Um genauere Aussagen über den Gap treffen zu können, wurden die Konsument*innen nach der Bedeutung einzelner Kriterien beim Kauf von Lebensmitteln gefragt, so zum Beispiel die Relevanz des Preis-/Leistungsverhältnisses, der Verpackung, des Fleisch- und Fischverzehrs und der Regionalität von Produkten. Um Empfehlungen aussprechen zu können, wie die Lücken zwischen Wunsch und Verhalten überbrückt werden können, wurden Interviews mit Expert*innen der Lebensmittelbranche geführt, darunter z.B. mit Jan Bredack, Gründer und CEO der Veganz AG oder Fritz Konz (Leitung Qualität und Umwelt von tegut).
Preis-/Leistungsverhältnis hat immer noch höchste Priorität gegenüber der Nachhaltigkeit
Aus den Daten der Studie lässt sich erkennen, dass alle Befragten den einzelnen Nachhaltigkeits-Kriterien eine höhere Bedeutung zumessen als es sich nachher in den Kaufentscheidungen widerspiegelt. Obwohl Nachhaltigkeit eine Rolle spielt, ist der dominierende Faktor bei der Kaufentscheidung mit einem Score von 71 nach wie vor das Preis-/Leistungsverhältnis. Das Thema Tierwohl (59) und Lebensmittelverschwendung (64) spielen beim Einkauf eine höhere Rolle als die viel diskutierte Bio-Ware (40).
Einteilung in der vier Verbrauchergruppen: Vom Überzeugten bis zum Verweigerer
Als Zielgruppen wurden vier Marktsegmente identifiziert. Neben der Differenzierung in Überzeugte (20%) und Verweigerer (24%) bilden die Hybriden (34%) die größte Gruppe, die in einigen Kaufkriterien niedrige und in anderen höhere Gaps vorweist. Doch sind Teile dieser Gruppe durchaus bereit, bei einem unzureichenden Angebot an nachhaltigen Lebensmitteln die Kaufstätte zu wechseln. Bei der vierten Gruppe der Skeptiker (21%) muss die Relevanz über alle Themen hinweg durch aktive Aufklärungsarbeit erst noch erzeugt werden. „Händler müssen aus Sicht der Kund*innen in Zukunft nachhaltiger werden, sonst werden die Kund*innen von nicht-haltigen zu nachhaltigen Händlern abwandern“, stellt Prof. Rüschen fest.

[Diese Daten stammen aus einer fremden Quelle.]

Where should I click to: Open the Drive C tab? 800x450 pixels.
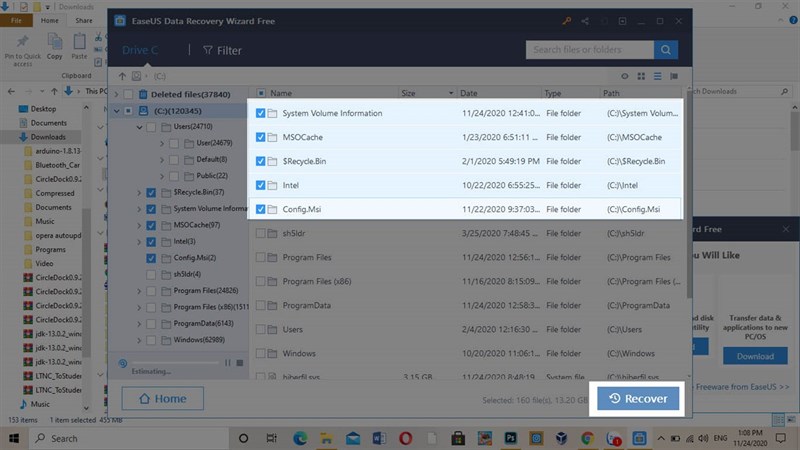click(x=140, y=50)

Außerdem ließ sich aus den Daten erkennen, dass unwichtig war, ob die Konsument*innen alt oder jung waren oder über ein geringes oder hohes Einkommen verfügten. „„Das ist überraschend, da oft das Vorurteil besteht, dass die jüngere Generation wesentlich aufgeklärter ist und nachhaltiger konsumiert und die einkommensschwachen Haushalte aufgrund des geringen Einkommens weniger Wert auf Nachhaltigkeit legen können“, fasst Nele Berg die Ergebnisse zusammen.
Zehn Handlungsempfehlungen für den LEH zum Thema Nachhaltigkeit
Auf Basis der Studienergebnisse und der 14 Expert*innen Interviews geben die Autor*innen zehn Handlungsempfehlungen für den LEH.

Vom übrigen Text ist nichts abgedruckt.